Marlon James: “Eu não acredito na realidade, nós criamos nossa realidade”
Convidado da Flip, cita 7 autores que fizeram parte de sua formação como escritor.
O celebrado escritor jamaicano, Marlon James, é um dos destaques da Flip deste ano. O autor é vencedor do mais prestigioso prêmio de língua inglesa, o Man Booker Prize (2015). Ele veio ao país lançar seu novo livro “Breve história de sete assassinatos” e conversa amanhã no Auditório da Matriz com Paul Beatty sobre o grande romance americano. Nesta manhã, o escritor conversou com alguns jornalistas sobre suas obras, trajetória e autores que o inspiraram. Confira:
Flip e Lima Barreto: A diáspora africana na pauta principal da 15 festa literária vem após pressão de grupos sociais nos últimos anos. Esse movimento é legítimo ou ainda precisamos avançar muito mais?
Tudo isso é uma evolução, a gente não chega em um ponto onde já está tudo consertado e não precisamos mais nos preocupar. Toda ação é louvável, mas o processo contra a exclusão e o racismo é uma jornada, não uma meta final. É como nos Estados Unidos, muitas coisas são feitas, mas precisamos estar sempre atentos e vigilantes.

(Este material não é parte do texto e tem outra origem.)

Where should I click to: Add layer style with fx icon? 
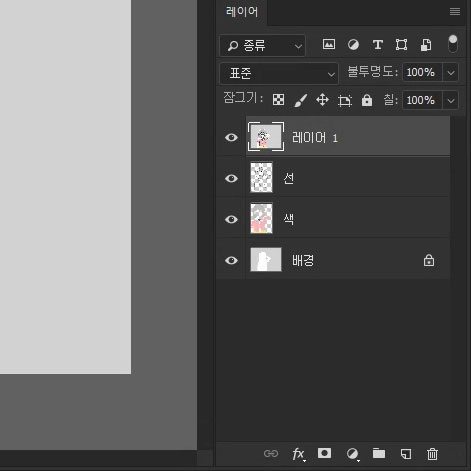point(299,454)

A sua obra une realidade, ficção e jornalismo, como fazer essa conexão?
Eu não acredito na realidade. Eu acho que nós criamos nossa realidade. Eu leciono escrita criativa nos Estados Unidos e eu sempre digo que até mesmo uma autobiografia é só a opinião de uma pessoa. Mas você precisa respeitar os eventos e os personagens históricos, mesmo sendo um romance. No meu livro todas as declarações que eu coloco do Bob Marley são declarações reais. Agora eu como romancista, me dou ao direito de criar outras coisas. Histórias que não são famosas que as pessoas às vezes deixam de lado. Eu estou interessado nas pessoas que a História não cobre.
Quais livros e autores construíram e inspiraram o Marlon de hoje?
Eu me inspiro muito em histórias em quadrinho: Batman, X-man… mas um momento de virada de página na minha vida foi quando eu li o livro de Salman Rushdie, Shame (Vergonha, na edição brasileira), eu fique na verdade insultado, raivoso, chocad, porque eu não sabia que era possível escrever daquela maneira. Tem um momento no livro, que ele diz que o personagem vai morrer daqui a pouco e daqui a quatro páginas o cara estava morto. Impressionante. Eu não sabia que podia escrever assim. Gabriel Garcia Marquez, uma vez disse, que sentia que tinha permissão para escrever. Ele recebeu a permissão para escrever. Eu acho que todos os autores tem esse momento. Para mim, foi com o Rushdie.
E também com James Joyce, uma autora jamaicana chamada Olive Senior, que escreveu, Summer Lightning; Toni Morrison, com Sula, foi uma grande influência; Gabriel García Márquez, com certeza, O mestre e a Margarida, de Mikhail Bulgakov e uma escritora chamada Jessica Hagedorn, que eu pensei “nossa que ótima escritora jamaicana”, mas ela era filipina. Se você mora em uma cidade portuária você sabe exatamente o que está acontecendo, pois as coisas acabam se repetindo e isso me deu a amplitude para escrever sobre a minha cidade.
O primeiro romance de Marlon teve 78 rejeições entre as editoras. Como foi lidar com isso?
A gente tem a ilusão que vamos escrever o primeiro romance, ele chegará ao mercado todos vão querer ler e leiloar; você vai ficar milionário e virar uma estrela. Só que essa é uma visão inocente. Não acontece. Eu tentava não pensar muito bem a respeito, não sei o que é melhor contabilizar as cartas rejeitas ou deixar para lá. Para mim foi devastador, eu deletei tudo, joguei tudo fora, fiquei arrasado. Eu só voltei a escrever quando participei de um workshop e tive que tentar reaver tudo o que eu tinha deletado, mostrei para a minha orientadora da época ela mostrou para o editor, eles amaram e o resto é história.
Eu estou interessado em pessoas que não estão na História”
Como suas histórias foram recebidas na Jamaica, as pessoas se identificaram?
Eu fiquei um pouco surpreso com a recepção, eu deixei a Jamaica em 2007, e acho que os jamaicanos aceitaram bem o livro. Ele foi um motivo para pensarmos o nosso passado. Na Argentina, por exemplo, muitas vezes os jovens não querem pensar nos anos 1970, que foi um período difícil e toda a ideia de deixar o passado para trás. Essa é uma oportunidade de ser honesto com tudo que aconteceu na Jamaica. As pessoas às vezes perguntam se eu durmo bem de noite, se eu não tenho medo de ser perseguido, mas a minha resposta é que não.